PKD1, PKD2 and several other terms that were not previously defined (including MRI, HIPAA, ANOVA) and now defined the first time they are mentioned.

I would like to ask the authors to proofread the whole manuscript thoroughly, although the authors claimed that it has been proofread.  The authors thank reviewer 1 for this additional opportunity to thoroughly proofread the manuscript.

Reviewer 3 Report

I thank the authors for adressing my concerns. The manuscript is improved and clearer, however I still have one remark:

- It is still unclear how the matching was done in Table 2A. The text state that it was done on eGFR, but eGFR is different.

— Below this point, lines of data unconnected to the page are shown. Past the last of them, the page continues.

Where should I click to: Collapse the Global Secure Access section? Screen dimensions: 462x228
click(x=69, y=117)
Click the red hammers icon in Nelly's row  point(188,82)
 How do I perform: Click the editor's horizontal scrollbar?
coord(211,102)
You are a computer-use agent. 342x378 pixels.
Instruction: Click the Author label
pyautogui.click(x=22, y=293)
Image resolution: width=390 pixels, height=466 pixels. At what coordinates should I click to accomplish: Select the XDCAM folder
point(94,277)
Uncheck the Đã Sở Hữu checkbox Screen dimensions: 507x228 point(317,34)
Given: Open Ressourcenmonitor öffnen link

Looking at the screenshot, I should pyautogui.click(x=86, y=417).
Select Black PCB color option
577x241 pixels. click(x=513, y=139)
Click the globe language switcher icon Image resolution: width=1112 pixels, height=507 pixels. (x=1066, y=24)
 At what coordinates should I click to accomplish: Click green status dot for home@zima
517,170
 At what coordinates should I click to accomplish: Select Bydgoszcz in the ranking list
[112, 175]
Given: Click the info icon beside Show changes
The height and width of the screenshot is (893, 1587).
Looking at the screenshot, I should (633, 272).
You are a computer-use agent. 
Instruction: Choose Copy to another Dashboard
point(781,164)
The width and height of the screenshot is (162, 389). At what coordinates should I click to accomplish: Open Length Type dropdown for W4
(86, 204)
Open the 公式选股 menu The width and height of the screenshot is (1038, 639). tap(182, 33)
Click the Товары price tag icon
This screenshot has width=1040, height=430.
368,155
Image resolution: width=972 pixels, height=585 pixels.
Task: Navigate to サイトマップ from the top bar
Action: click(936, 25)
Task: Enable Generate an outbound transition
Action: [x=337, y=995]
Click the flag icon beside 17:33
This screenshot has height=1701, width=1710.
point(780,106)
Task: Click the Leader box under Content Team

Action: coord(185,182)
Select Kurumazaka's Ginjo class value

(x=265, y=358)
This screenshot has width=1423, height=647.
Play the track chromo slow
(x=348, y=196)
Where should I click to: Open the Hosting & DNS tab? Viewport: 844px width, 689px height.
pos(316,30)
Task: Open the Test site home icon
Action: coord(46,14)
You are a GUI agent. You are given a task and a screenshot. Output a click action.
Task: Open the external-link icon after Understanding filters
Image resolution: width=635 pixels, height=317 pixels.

Please correct it and give more details on how you selected the patients in the control group to match the ADPKD population.

 

Author Response

It is still unclear how the matching was done in Table 2A. The text state that it was done on eGFR, but eGFR is different. Please correct it and give more details on how you selected the patients in the control group to match the ADPKD population.  We now clarify that that the subgroup with renal function matching by CKD stage in addition to age and gender is shown in Table 2B (see page 6, lines 158-166).  The title of Table 2A is now clarified to indicate that Table 2A is matched for age and gender.